Only two years to go before… “2012.”

Christmas Greetings 2009

Merry Christmas and a Happy New Year, dear friends!!!

Damn “political correctness.”  Screw other religions which don’t even have the courtesy of tolerance.  Why take their crap when they don’t even allow ours freedom?  To quote Taki Theodoracopoulos out of context:  “Karma and all that shit modern Americans pollute us with.”

We wish you a Merry Christmas… and a Happy New Year!!!   😀   😀   😀

Comedy Relief: New threat to kiddies, 16 December 2009

I had a great big laugh yesterday late afternoon as I was at a department store shopping for Christmas presents…

A six year old boy was having a tantrum because his mother refused to buy him the toy he wanted.  Some new thing that cost Php thousands.  He was making a mess of himself right there, embarrassing his young and pretty mother no end…

“Tama na iyan!  Pag hindi ka tumigil, pupugutan ka ng ulo ni AM*ATUAN!!!  Papatayin ka ni AM*ATUAN!!!”  snapped the mother.

The little boy immediately stood up and behaved.

I’ve heard of various threats to kiddies.  But I’ve never heard of AM*ATUAN to be one of them!!!

How’s that for the Grinch who stole Christmas???

Harharhar!!!   😛   😛   😛

The Christmas Seasons of Childhood

I’m not sure if it’s just me, but the Christmases of recent years just feel different…  WHERE IS THE SPIRIT???  I’m not sure if it’s just my “advancing” age, along with all the various responsibilities, persistent worries, and endless problems that make me feel this way.  All I’m sure is that Christmas was much more wondrous, joyous, and fun when I was a child in the early 1970s, considering that those were not even wonderful years — rather dark, in fact — in our country’s history.

When I was a child, there was the rustle of the elders and the household staff in the dark of night — although the roosters were already crowing — as they dressed to attend the 4:00 a.m. “Misa de Gallo” at the parish church.  We children were not really taken along since we would just be irritable and sleep throughout the mass.  After the mass ended at 5:00 a.m., there was no going back to sleep as the day had begun.  Breakfast was prepared and afterwards everybody set out with their tasks for the day.

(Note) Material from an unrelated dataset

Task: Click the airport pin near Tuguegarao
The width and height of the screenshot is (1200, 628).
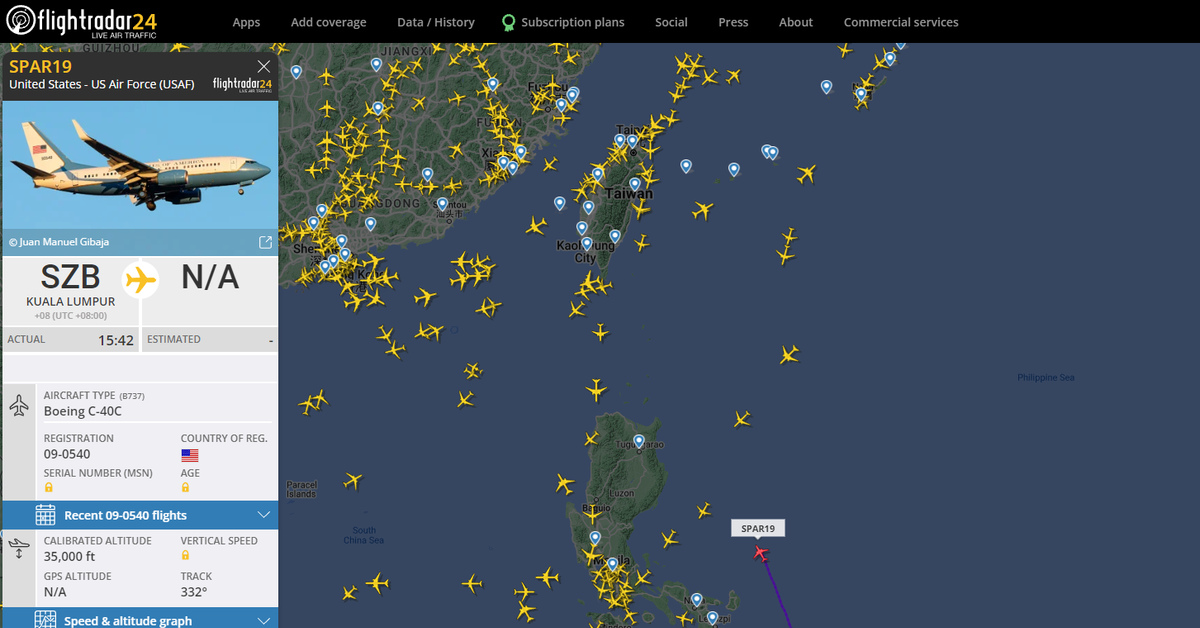Action: tap(638, 441)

During the times I was taken along to the “Misa de Gallo,” I was fascinated with the “belen” [ Christmas creche ] near the altar and the occasional crepe paper “parol” [ “farol” / lantern ] hanging nearby.  The figures of the “belen” were big although not lifesize, and there were animals and real hay [ absolutely thrilling for a child ]!  There was an ox, a donkey, a camel, goats, and several sheep.  After the mass, there was a long line to kiss the image of the cute Baby Jesus in the “belen,” and Little Me, blissfully unaware of bacteria and viruses and infections, gave Baby Jesus’ stomach a big smack of the lips.  In those days, there was no fear — indeed no knowledge — of H1N1 or bird flu;  there was only good ol’ TB tuberculosis, which was chicken feed by Philippine standards, and which everyone had been exposed to one way or the other!   😛

During the nine days of the “Misa de Gallo,” the patio of the parish church turned into a veritable market with vendors selling all sorts of things.  Of course, Little Me and my younger brother and sister always wanted the multicolored sweet popcorn .10 centavos per pack [ which my mother thought was not clean enough and refused to buy for us ] and the color-splashed balloons .25 centavos each.  The elders went for the “bibingka,” the “puto bumbong,” and the “suman” rice cakes, although they always complained that the ones made at home were better.  All the sights, sounds, and smells during those chilly December mornings became the Christmas memories I have carried with me all my life.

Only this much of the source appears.